Soy Sauce and Apricots Did Me In

We’re about to enter our 22nd month of not buying food at the grocery store. The 22nd month. Nearly 2 years of avoiding processed food. I documented the first year over at our other blog, A Year Without Groceries, but have pretty much tapered off to a once a month cheese challenge post over there. It was too much to keep up both blogs especially right now when I’m in the midst of the worst writers block I’ve ever had. It’s why I haven’t posted much lately so forgive me.

Last week we decided to make some stir-fry for dinner from one of the wild turkeys that Tom had gotten last turkey season but we were out of soy sauce. We ended up digging out old, and I mean really old – in the realm of over 3 years old – packets of soy sauce that Tom had come across in our camping box. Looking back at it I realize it was pretty ridiculous and we probably should have just made something else for dinner.
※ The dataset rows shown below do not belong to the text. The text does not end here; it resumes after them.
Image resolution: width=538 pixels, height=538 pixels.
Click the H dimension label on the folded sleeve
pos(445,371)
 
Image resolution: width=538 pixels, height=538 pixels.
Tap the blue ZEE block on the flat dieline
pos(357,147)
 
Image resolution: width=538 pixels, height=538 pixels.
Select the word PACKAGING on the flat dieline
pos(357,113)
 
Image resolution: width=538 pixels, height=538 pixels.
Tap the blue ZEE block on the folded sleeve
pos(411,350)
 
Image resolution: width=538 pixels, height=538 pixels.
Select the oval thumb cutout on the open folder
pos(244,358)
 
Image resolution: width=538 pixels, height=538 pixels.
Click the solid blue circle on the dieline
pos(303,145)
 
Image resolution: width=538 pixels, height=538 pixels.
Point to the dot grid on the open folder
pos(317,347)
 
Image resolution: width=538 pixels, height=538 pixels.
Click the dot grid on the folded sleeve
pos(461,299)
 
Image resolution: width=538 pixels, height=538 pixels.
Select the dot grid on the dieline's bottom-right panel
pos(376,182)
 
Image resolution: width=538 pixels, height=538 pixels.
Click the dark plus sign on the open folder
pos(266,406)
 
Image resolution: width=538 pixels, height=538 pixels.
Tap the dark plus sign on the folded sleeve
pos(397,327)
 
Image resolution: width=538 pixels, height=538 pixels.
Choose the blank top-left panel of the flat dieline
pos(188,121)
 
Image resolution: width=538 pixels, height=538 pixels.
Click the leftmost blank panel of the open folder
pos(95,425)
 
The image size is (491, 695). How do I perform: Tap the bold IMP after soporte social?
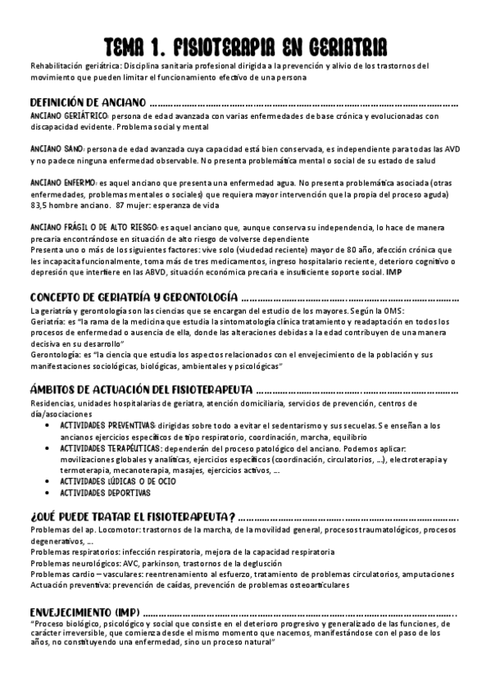[x=394, y=270]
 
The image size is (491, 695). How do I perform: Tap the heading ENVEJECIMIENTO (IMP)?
[x=84, y=612]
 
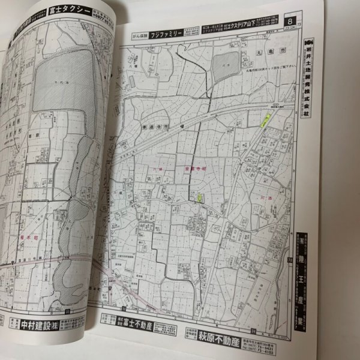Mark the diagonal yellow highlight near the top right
[x=262, y=119]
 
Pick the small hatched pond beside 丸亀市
[x=224, y=64]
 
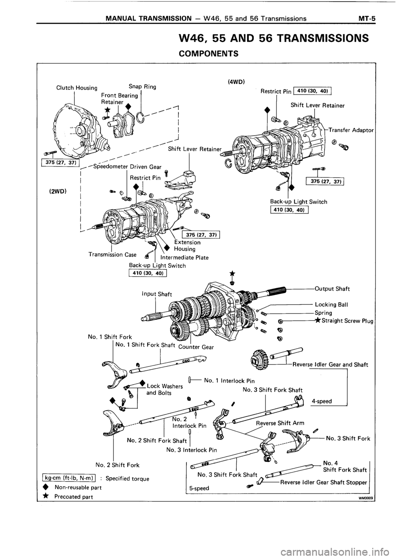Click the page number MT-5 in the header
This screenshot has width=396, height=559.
(370, 18)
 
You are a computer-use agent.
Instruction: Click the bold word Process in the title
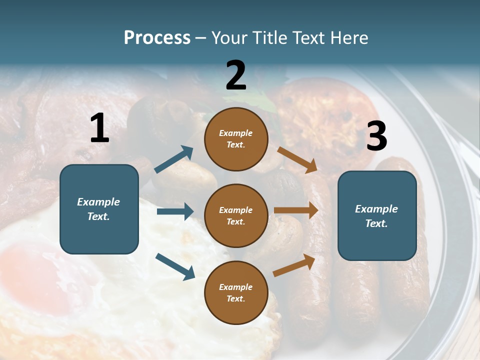click(x=157, y=38)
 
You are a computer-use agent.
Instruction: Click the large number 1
click(x=100, y=128)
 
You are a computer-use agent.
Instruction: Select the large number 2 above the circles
click(x=236, y=76)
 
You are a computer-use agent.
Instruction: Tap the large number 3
click(x=376, y=136)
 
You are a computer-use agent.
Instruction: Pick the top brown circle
click(x=236, y=139)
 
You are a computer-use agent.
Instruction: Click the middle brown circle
click(x=236, y=216)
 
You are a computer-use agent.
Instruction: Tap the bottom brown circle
click(x=236, y=292)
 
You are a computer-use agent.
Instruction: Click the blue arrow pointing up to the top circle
click(x=174, y=160)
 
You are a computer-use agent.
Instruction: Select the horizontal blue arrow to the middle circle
click(x=175, y=212)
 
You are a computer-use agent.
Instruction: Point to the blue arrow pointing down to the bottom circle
click(x=175, y=266)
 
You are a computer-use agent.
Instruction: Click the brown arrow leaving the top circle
click(x=298, y=160)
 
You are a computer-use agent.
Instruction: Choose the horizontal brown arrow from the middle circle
click(x=296, y=210)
And then this weekend our apricot tree decided it was time for us to take her bounty before the squirrels and birds descended upon her to clean her out. 70lbs of apricots came off of our little tree. My friend, Brandy, and I spent all day Sunday processing 60lbs of them. We made preserves, canned some in syrup, dried them and froze some. I stood there in my kitchen with 5 gallon buckets filled to the brim with apricots, no room to store them and not enough sugar or honey to process them. I had to use brown sugar instead, which I had just enough of to do a second batch of preserves.
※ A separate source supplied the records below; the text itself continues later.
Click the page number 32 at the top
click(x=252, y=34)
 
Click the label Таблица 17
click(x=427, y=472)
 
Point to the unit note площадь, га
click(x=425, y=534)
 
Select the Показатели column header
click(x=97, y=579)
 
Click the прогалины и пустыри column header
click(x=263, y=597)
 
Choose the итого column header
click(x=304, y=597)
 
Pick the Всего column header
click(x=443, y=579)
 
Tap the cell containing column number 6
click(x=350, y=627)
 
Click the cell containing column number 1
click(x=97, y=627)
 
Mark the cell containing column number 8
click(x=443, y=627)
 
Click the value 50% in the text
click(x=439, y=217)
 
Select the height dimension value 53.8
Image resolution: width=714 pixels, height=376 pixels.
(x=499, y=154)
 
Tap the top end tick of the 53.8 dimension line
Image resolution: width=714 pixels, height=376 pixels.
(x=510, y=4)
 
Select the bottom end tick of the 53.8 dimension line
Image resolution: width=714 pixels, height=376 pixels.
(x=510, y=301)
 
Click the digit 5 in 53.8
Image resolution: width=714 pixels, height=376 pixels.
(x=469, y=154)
This past weekend I had come to a realization. I chatted about it extensively with some of my homesteading/foodie friends to get their opinion. I talked with Tom quite a bit about it as well. I feel better about my decision and want to be upfront about it with all of you. I can’t do it all. I can’t make it all and I most certainly can’t bend the will of nature. If we want to preserve what we produce we can’t wait until our next buying club order which could be a month away or the next time we can harvest honey from our bees. There are some things I just can’t make efficiently (and sometimes legally) like soy sauce, fish sauce, hard alcohol, 5% acidity vinegar, cane sugar, etc. We’ve proven that we can give up the grocery store for nearly 2 years. We had to sacrifice the foods we loved because we couldn’t make them ourselves. So the decision has been made.

We’re going back to the grocery store. But there will be a big difference between going to the grocery store now versus the grocery store trips before our project. We will limit our trips to stores that we feel are more responsible. That means no Safeway or Lucky’s. Also we will not be purchasing baked goods, produce, meat, milk or eggs from the grocery store. And definitely no “convenience” foods. We will only be buying that which we can’t make or grow at home (like wheat and sugarcane). If we can make it, grow it or buy it directly from a farmer we won’t be buying it from the store.

To be honest, I was worried about discussing this here. One of my friends asked if I was concerned about losing readership because of this change. I was concerned but decided that it is more important that I be upfront and honest with my readers than just pretend everything is the same.